Mas Barroso retrucou, afirmando que foi o Supremo, com seus 11 ministros, que concedeu o indulto a José Dirceu no caso do mensalão e, que no entanto, o petista continuou preso pela Lava-Jato, e só foi solto por decisão da Segunda Turma do STF, da qual Gilmar faz parte.
— Agora (Dirceu) só está solto porque a Segunda Turma determinou que ele fosse solto — disse o Barroso, emendando com a declaração sobre a ligação de Mendes com "criminalidade do colarinho branco".

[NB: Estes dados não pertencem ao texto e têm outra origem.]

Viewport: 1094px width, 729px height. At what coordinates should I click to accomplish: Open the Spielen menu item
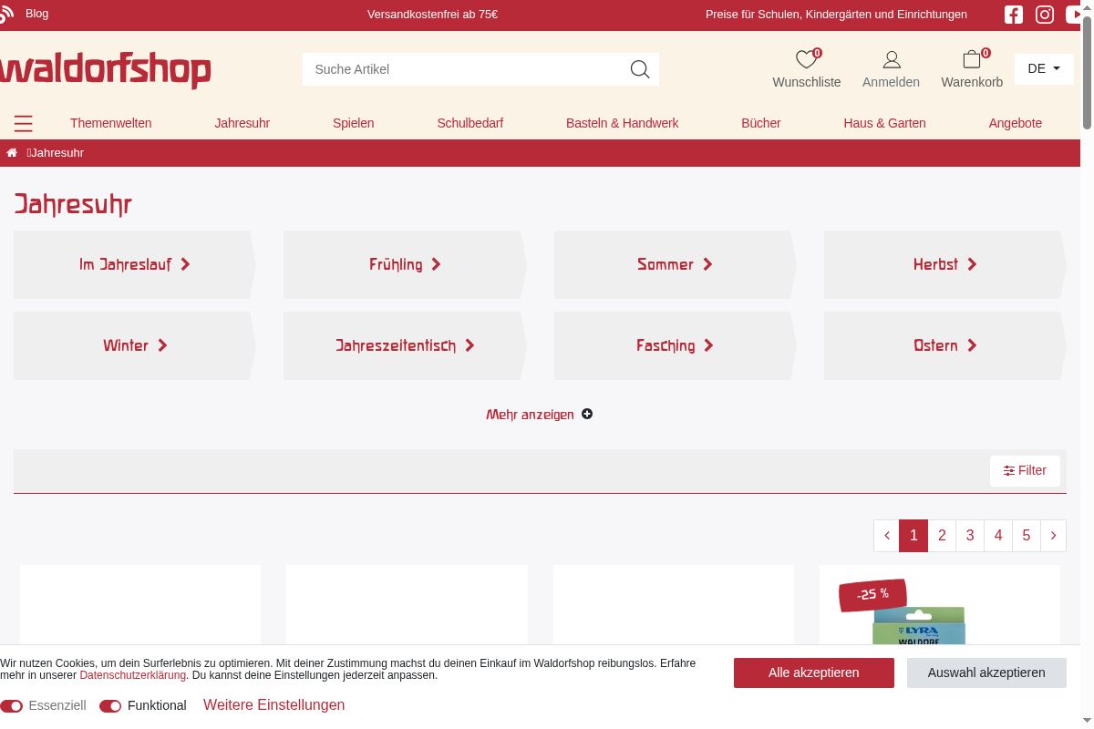click(353, 123)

Durante a discussão, à exceção de Cármen Lúcia, nenhum ministro interferiu na briga. Depois da sessão, em caráter reservado, ministros falaram que a resposta de Barroso representou boa parte da Corte, que já estaria cansada de ouvir de Gilmar Mendes críticas contundentes contra decisões dos próprios colegas.

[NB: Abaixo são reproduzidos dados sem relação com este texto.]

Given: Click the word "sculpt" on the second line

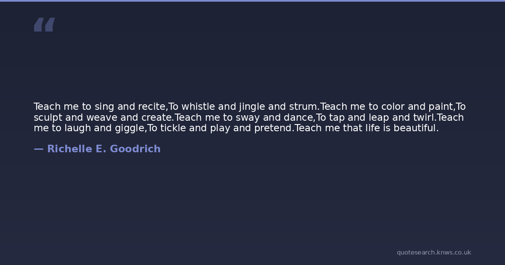Looking at the screenshot, I should point(48,118).
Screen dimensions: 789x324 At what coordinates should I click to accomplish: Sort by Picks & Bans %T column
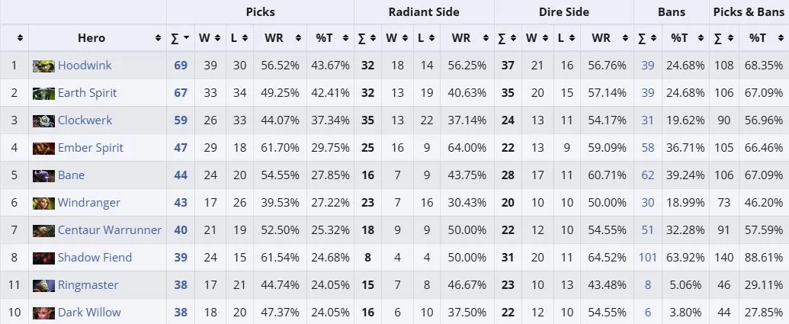pyautogui.click(x=764, y=37)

— Alguém precisava fazer isso, né? — ponderou um ministro.
CLIMA TENSO EM JUNHO
Barroso não costuma discutir com os colegas em sessões no plenário. Gilmar, por sua vez, já se desentendeu em algumas ocasiões com outros ministros. Em junho, durante o julgamento da delação da JBS, o clima também azedou entre os dois ministros, que têm posições diferentes sobre as regras das delações premiadas. Gilmar chegou a deixar o tribunal após a discussão com Barroso e antes de a sessão terminar.
Barroso, que votou com a maioria pela manutenção da forma como as colaborações são feitas, reagiu irritado quando Gilmar o acusou de não respeitar posições divergentes.

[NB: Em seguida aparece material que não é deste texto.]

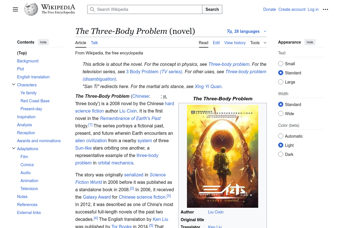Switch to the Talk tab

tap(94, 43)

— Essa é a opinião de Vossa Excelência. Deixe os outros votarem — exaltou-se Gilmar.
— Sim, mas tá todo mundo vontando — respondeu Barroso.
— Claro. E respeite o voto dos outros — reagiu Gilmar.
— Claro, vou plenamente respeitar os votos dos outros. Estou ouvindo Vossa Excelência. Inclusive foi Vossa Excelência que ontem suscitou: a questão não é só essa, temos outras considerações. E em consideração à de Vossa Excelência, eu trouxe a minha. Agora não pode: acho que vou perder e vou embora. Não! Estamos discutindo — devolveu Barroso.
GILMAR TAMBÉM DISCUTIU COM JOAQUIM BARBOSA
Gilmar é um costumeiro protagonista de bate-bocas no plenário do STF. O ápice foi em 2009, quando, em calorosa discussão, ouviu do então ministro Joaquim Barbosa a acusação de manter “capangas” no Mato Grosso.
— Vossa excelência, quando se dirige a mim, não está falando com os seus capangas do Mato Grosso, ministro Gilmar. O senhor respeite _ disse Joaquim.
Pouco antes, Gilmar tinha dito a Joaquim:
— Vossa excelência não tem condições de dar lição a ninguém.
— Vossa excelência fez coisa mais heterodoxa. Basta ver o que vossa excelência fez no Senado — disse Gilmar, acrescentando que eram “absurdos”.
— Absurdos não. Vossa excelência retire o que disse, por que isso não existe. Vossa excelência está faltando com o decoro não é de hoje. E eu repilo qualquer... Vossa excelência, por favor, me esqueça! — reagiu, nervoso, Lewandowski.